▶ [STATED PROBLEM]: Reproduce the portion of the material from the line containing "Task: Click the Train type column header" through the end, substituting "Instruction" for each "Given" and keeping everything else the same.

BEGIN EXTRACTED MATERIAL

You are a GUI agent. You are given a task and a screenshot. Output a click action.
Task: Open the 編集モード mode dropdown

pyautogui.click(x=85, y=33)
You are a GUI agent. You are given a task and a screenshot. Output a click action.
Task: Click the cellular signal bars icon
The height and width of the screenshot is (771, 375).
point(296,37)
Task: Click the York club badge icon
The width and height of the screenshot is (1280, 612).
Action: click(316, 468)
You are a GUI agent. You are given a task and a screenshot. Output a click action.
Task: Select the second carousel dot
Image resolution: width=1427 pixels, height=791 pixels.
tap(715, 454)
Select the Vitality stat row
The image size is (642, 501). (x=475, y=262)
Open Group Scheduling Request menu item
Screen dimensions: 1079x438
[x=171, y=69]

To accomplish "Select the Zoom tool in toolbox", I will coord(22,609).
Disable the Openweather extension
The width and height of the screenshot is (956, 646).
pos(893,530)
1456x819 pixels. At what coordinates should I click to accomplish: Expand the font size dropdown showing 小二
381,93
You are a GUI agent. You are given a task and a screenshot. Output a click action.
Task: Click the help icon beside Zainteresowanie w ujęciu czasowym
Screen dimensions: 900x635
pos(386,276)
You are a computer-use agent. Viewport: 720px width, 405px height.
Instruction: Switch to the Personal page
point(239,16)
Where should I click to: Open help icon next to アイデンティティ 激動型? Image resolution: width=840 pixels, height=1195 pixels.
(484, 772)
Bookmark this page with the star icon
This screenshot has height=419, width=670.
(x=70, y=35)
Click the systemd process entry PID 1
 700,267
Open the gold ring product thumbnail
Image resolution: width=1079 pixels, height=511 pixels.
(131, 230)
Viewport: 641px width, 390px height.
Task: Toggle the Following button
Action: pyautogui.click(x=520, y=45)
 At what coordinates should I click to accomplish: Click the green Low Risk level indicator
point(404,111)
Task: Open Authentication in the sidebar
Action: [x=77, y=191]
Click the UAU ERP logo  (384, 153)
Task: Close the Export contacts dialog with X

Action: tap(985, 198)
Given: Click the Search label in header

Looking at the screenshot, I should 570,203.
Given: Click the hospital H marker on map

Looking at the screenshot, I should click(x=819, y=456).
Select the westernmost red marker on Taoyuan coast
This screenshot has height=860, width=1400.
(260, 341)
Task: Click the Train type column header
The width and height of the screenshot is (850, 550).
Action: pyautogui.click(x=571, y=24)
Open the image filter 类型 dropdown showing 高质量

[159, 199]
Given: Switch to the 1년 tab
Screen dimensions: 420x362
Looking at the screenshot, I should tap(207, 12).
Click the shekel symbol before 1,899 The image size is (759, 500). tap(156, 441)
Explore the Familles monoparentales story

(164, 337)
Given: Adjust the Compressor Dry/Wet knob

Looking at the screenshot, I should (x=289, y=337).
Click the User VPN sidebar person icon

END EXTRACTED MATERIAL

▶ [RESULT FOR THIS TASK]:
Task: Click the Train type column header
The width and height of the screenshot is (850, 550).
Action: pyautogui.click(x=571, y=24)
Open the image filter 类型 dropdown showing 高质量

[159, 199]
Instruction: Switch to the 1년 tab
Screen dimensions: 420x362
Looking at the screenshot, I should tap(207, 12).
Click the shekel symbol before 1,899 The image size is (759, 500). tap(156, 441)
Explore the Familles monoparentales story

(164, 337)
Instruction: Adjust the Compressor Dry/Wet knob

Looking at the screenshot, I should (x=289, y=337).
Click the User VPN sidebar person icon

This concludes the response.